Da una parte nella sua stessa ricostruzione non manca di dedicare un capitolo alla conferenza di Lushan, durata dal luglio all’agosto del 1959, in cui Peng Dehuai coraggiosamente allertò sui sintomi già evidenti di possibili catastrofi derivanti dalla accelerata industrializzazione e creazione delle Comuni popolari. È una lettura avvincente di uno scontro all’interno del gruppo dirigente del Partito comunista cinese, tutto radunato per settimane a convivere come ai tempi di Yan’an (ma non più nelle grotte), con continui colpi di scena e cambi di schieramento da cui Mao esce vincente nel perseguimento della sua utopia e mette con le spalle al muro il grande generale, abbandonato dai più.

Dall’altra la spiegazione sta nella mancanza di correttivi di un sistema totalitario che combina il dispotismo imperiale tradizionale della Cina con il sistema di potere bolscevico di Lenin e Stalin. E se gli imperatori potevano dire come luigi XIV “lo Stato sino io”, Mao poteva dichiarare “la società sono io”, talmente pervasivo era il dominio del Partito e dell’ideologia.

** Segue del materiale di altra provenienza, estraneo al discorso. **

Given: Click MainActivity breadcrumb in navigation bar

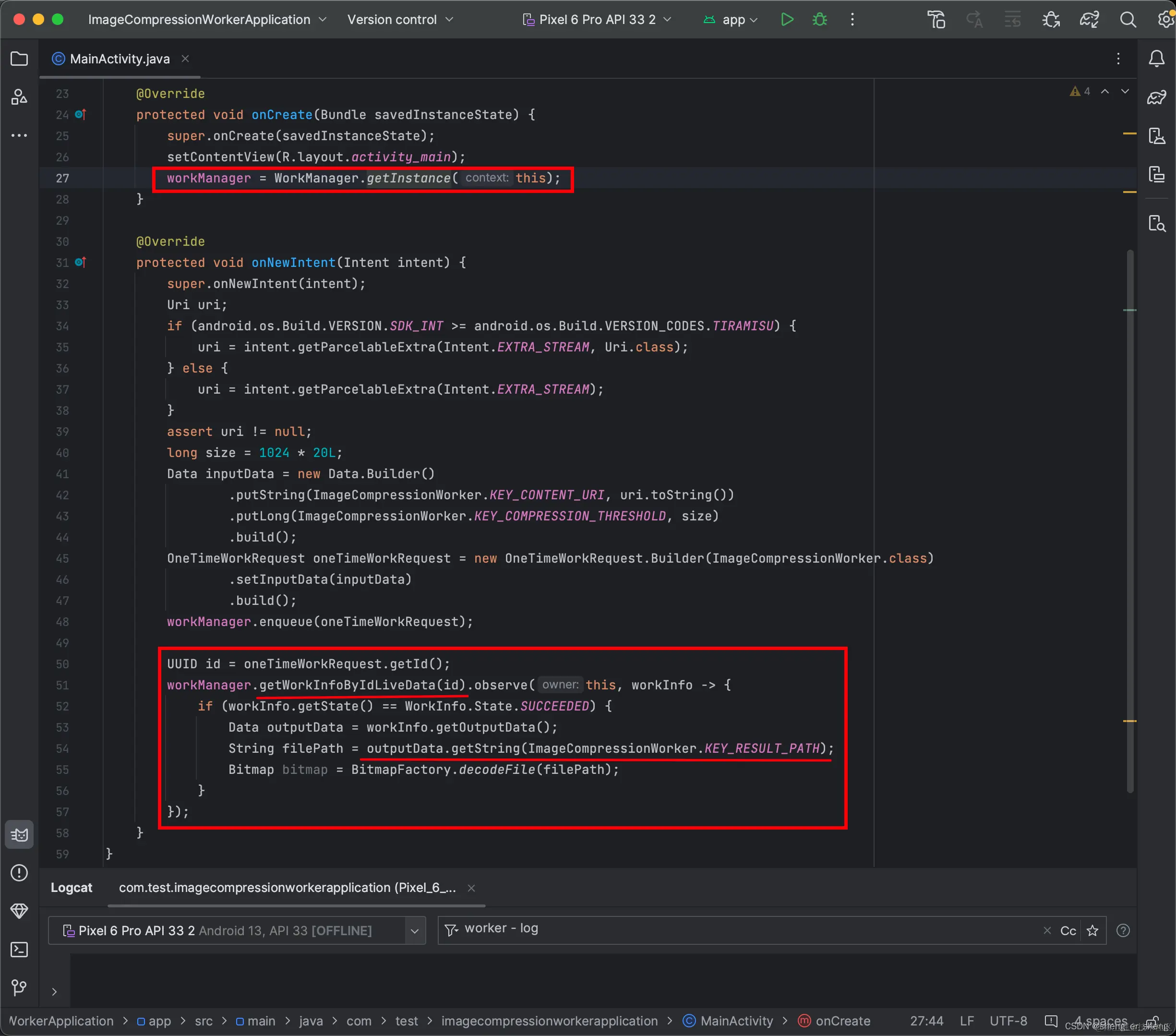Looking at the screenshot, I should click(x=736, y=1021).
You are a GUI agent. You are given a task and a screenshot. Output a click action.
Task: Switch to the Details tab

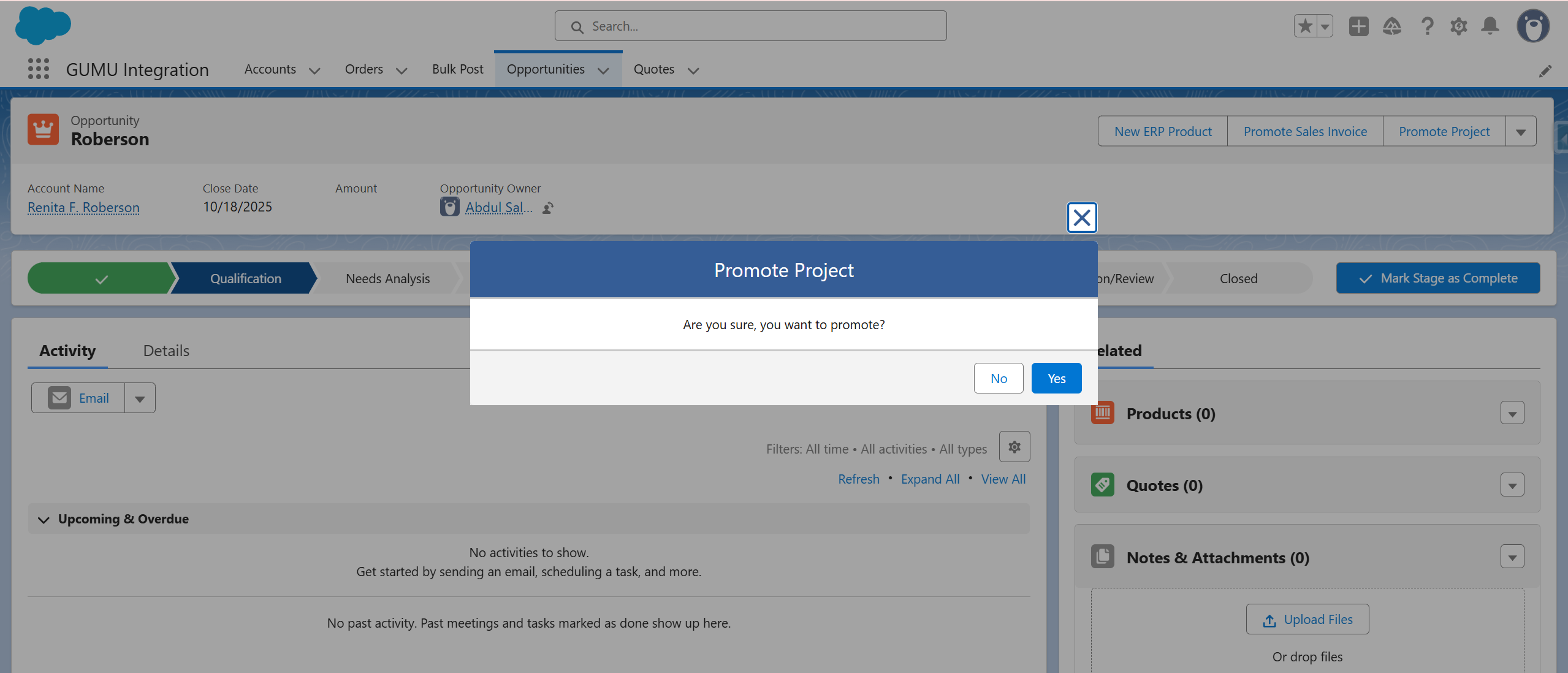[166, 351]
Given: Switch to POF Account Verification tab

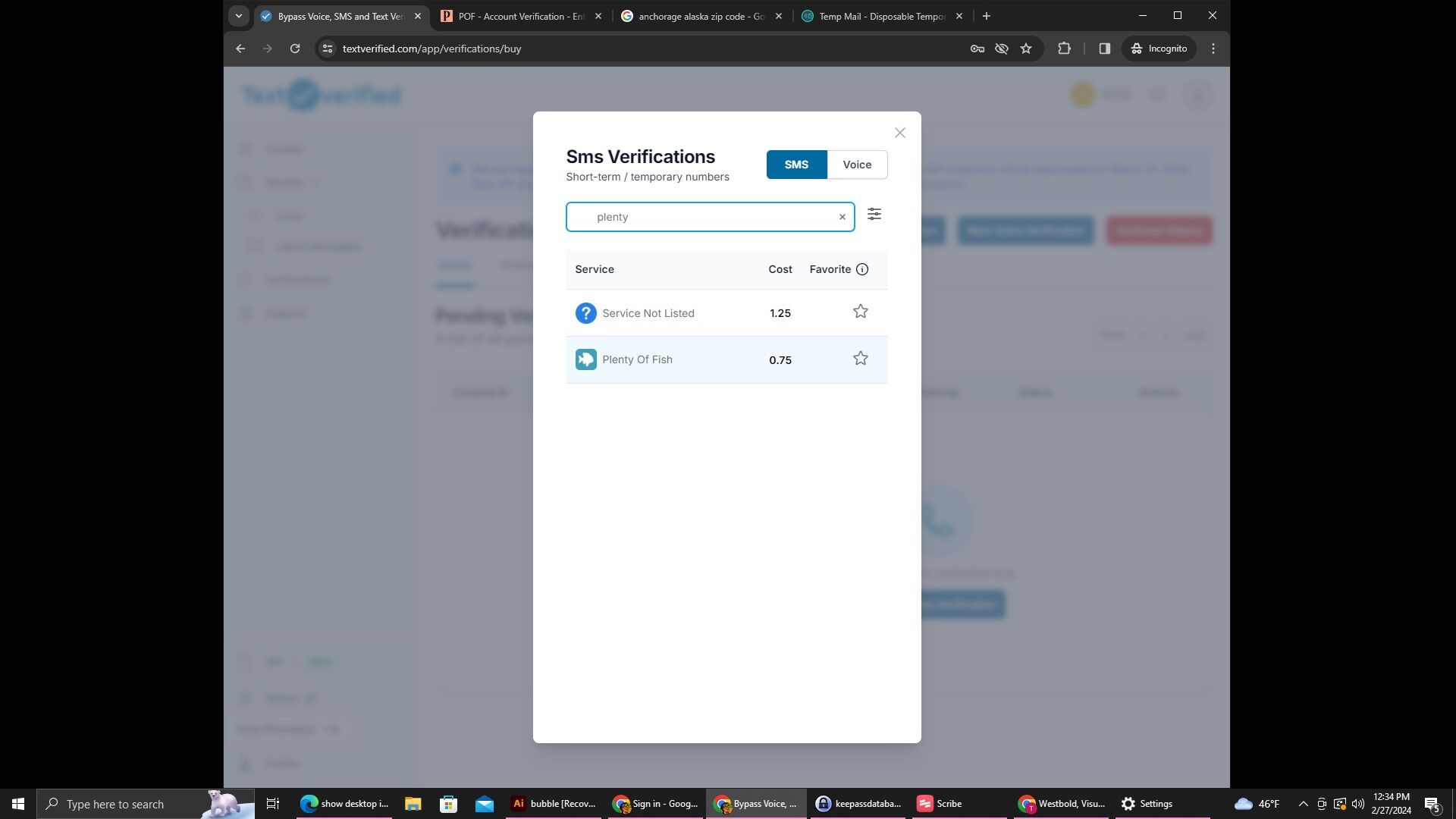Looking at the screenshot, I should [x=520, y=16].
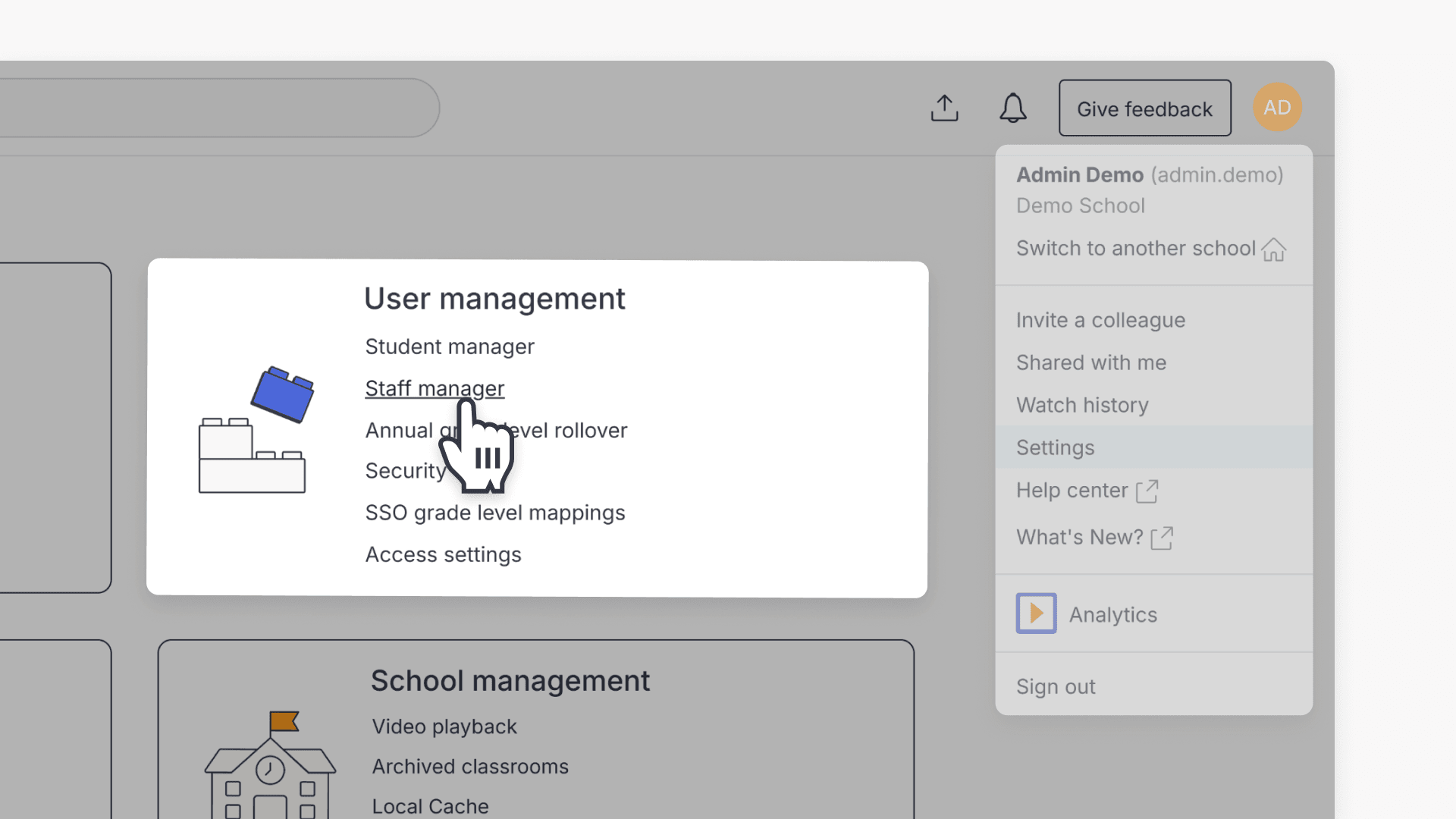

Nelle conclusioni (e non dimentichiamoci che il libro è datato e la versione per l’estero risale a più di dieci anni fa), l’autore si dice fiducioso sull’avvento della democrazia in Cina, ma è assai cauto e prudente, forse avendo assistito all’esito di Tian’anmen:

Secondo lui “ci vorrà molto tempo” e la “trasformazione del sistema politico non deve essere troppo radicale e affrettata:

“Nell’ultimo secolo il popolo cinese ha subito fin troppe perdite a causa del radicalismo e ha imparato la lezione: un approccio radicale può gettare la società nel caos. Se le azioni drastiche dei democratici radicali e degli anarchici fanno perdere a un regime debole la capacità di controllare la società, gli autocratici ne approfitteranno, perché la dittatura è il mezzo più efficace per porre fine al disordine sociale e stabilire un nuovo ordine. Coloro che tra il popolo non sopportano l’anarchia accoglierebbero un dittatore come un salvatore. Quindi, chi si oppone al sistema autocratico in modo eccessivamente drastico e frettoloso piò sortire il risultato opposto, facilitando l’ascesa di una nuova dittatura”.